Ma infine dobbiamo proprio attribuire soltanto alla superstizione tutte queste pratiche che hanno a prima vista, una apparenza di stranezza. Oggi noi sorridiamo di compatimento ai rimedi consigliati dai «medgón» (medicastri) o
da coloro che «segnano il male» non soltanto nelle campagne ma anche nelle città ove la vita pulsa con suo ritmo più moderno; eppure, proviamoci a consultare qualche trattato di storia della farmacia e vedremo allora che razza di
ingredienti venivano adoperati per la preparazione delle medicine, due o al massimo tre secoli or sono. Non dobbiamo dimenticare che, anche nel campo medico farmaceutico, i rimedi e le cure trovati dall'uomo giovandosi del suo istinto
o brancolando nel buio della suggestione e delle superstizione, poterono passare ad una pratica fondata sul ragionamento od essere del tutto scartati soltanto dopo che fu possibile, con lo studio e l'esperienza, farsi un concetto scientifico
del loro valore.
Non è detto quindi che, salve s'intende le pratiche esorcistiche, non ci sia fondamento scientifico anche nelle cure alle quali abbiamo accennato. Infatti, il medico usa, per tamponare una leggera ferita, gli impacchi di garza; orbene, quale
tessuto più leggero e nello stesso tempo più consistente della tela del ragno? C'è il fatto della asepsi, è vero, e se la garza usata dal medico è sterile, altrettanto non può dirsi della ragnatela esposta ad ogni veicolo eterogeneo.
L'impacco per frenare ed arrestare il sangue dal naso trova la sua ragione nell'azione vasocostrittrice del freddo; il lardo è un emolliente e quindi atto a decongestionare i tessuti contusi.
L'olio di scorpione è nel Ricettario del Mattioli e citato in un Tariffario pavese del sec. XVII; il tasso barbasco è pianta medicinale della attuale farmacopea, e la vipera era, in tempi non del tutto lontani, molto usata in farmacia.
La vediamo come una delle sette sostanze pregiate con le quali si preparava la teriaca, citata nell'Arte dello Spediale del pavese frate Francesco Sirena (1679) e nel tariffario già segnalato. Entrava anche nella composizione del famoso
Elettuario che si farebbe risalire a Mitridate come antidoto ad ogni sorta di veleno, tanto se introdotto per bocca che iniettato col morso. L'introduzione di qualche goccia di olio tiepido nel canale auricolare è anch'esso legittimato
della pratica medica con la differenza che l'uomo della scienza usa, a puro scopo asettico, olio leggermente fenicato; ed il latte umano è anch'esso, come l'olio, un grasso liquido ed, appena spremuto, naturalmente tiepido.
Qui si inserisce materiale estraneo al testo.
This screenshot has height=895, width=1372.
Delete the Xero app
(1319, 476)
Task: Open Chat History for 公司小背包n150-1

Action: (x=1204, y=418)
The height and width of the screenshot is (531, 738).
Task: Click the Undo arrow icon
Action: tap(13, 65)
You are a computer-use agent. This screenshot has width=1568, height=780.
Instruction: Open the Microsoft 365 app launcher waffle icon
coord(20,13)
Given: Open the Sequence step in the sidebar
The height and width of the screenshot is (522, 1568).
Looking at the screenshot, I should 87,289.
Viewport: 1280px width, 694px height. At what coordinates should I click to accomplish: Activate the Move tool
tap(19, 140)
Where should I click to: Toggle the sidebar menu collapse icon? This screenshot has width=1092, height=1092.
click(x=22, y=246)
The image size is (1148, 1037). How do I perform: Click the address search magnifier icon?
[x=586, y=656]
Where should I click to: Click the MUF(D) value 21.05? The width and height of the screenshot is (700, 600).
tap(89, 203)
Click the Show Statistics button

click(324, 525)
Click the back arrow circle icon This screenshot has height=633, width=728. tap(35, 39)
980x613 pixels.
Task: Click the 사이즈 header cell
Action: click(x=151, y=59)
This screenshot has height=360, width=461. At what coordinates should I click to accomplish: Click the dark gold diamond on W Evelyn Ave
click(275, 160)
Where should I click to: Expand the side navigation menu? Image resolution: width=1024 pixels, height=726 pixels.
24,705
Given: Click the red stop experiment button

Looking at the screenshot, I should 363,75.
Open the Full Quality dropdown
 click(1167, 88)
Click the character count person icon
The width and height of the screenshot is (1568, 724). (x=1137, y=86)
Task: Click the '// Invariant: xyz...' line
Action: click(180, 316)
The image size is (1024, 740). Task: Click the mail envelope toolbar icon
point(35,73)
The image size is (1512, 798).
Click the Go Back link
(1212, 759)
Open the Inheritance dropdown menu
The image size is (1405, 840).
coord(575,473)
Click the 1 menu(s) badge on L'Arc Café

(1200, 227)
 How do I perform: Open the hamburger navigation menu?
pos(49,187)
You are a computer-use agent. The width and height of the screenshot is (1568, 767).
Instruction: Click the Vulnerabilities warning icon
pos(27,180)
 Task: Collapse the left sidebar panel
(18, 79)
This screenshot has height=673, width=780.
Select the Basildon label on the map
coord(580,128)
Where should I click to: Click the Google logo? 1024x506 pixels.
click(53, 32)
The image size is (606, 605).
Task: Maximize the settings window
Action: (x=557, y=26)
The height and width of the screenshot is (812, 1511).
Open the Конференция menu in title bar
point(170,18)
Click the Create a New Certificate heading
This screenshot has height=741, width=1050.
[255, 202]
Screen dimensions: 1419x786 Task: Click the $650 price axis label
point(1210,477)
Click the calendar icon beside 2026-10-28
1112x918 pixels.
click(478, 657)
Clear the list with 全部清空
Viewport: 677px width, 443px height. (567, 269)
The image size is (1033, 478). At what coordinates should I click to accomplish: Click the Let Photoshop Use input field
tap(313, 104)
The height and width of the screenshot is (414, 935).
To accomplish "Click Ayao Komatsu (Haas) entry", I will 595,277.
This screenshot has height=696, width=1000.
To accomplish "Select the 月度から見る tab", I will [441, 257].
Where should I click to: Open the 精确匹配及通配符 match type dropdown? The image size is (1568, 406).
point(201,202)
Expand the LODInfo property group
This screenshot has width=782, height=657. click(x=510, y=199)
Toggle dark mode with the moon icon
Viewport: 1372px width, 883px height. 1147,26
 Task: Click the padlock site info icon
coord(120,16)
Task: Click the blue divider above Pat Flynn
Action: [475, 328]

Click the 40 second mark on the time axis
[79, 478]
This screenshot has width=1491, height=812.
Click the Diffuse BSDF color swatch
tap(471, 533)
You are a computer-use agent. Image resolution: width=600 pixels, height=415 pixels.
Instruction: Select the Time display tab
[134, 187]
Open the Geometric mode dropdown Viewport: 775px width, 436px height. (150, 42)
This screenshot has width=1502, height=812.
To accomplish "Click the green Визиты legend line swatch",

Cura delle scottature: la patata non è che amido ed ha la stessa azione di tutte le sostanze inerti che in simili casi la medicina usa; per quanto riguarda l'inchiostro, ricordiamo che nella sua composizione entravano sempre,
una volta, e in qualche caso anche oggi sostanze tanniche il che vale adire astringenti ed il ferro, il cui cloruro è il miglior emostatico conosciuto.
La malva, la piantaggine, la romice e il sambuco hanno tutte, chi più chi meno, proprietà emollienti; la cedrina, contenente una essenza aromatica, è un eccellente eupeptico,
come del resto il basilico, l'origano, la salvia e il rosmarino usati in cucina per rendere le pietanze non soltanto più gradite al palato ma, anche maggiormente digeribili.
La gramigna è usata anche dal farmacista come diuretico; il latte di fichi acerbi è un revulsivo; una escrescenza carnosa come il porro, legata alla base con un filo di seta
non ha più alimento e si necrotizza. Infine, l'avvicinare l'occhio affetto da orzaiuolo alla cloaca della latrina vuol dire sottoporlo alla azione cautica dei vapori ammoniacali
che ne promanano. In quanto alla calza che, per guarire il mal di gola dovrebbe essere avvolta attorno al collo appena levata dal piede, non può aver che l'effetto di un qualsiasi tessuto caldo.
Come si vede, potremmo con ciò dar vita ad una ricetta riassuntiva: prendi un po' di vero, allungalo con la suggestione del misterioso, usalo in dose esatta alla credulità
del soggetto e il farmaco sarà ritenuto infallibile.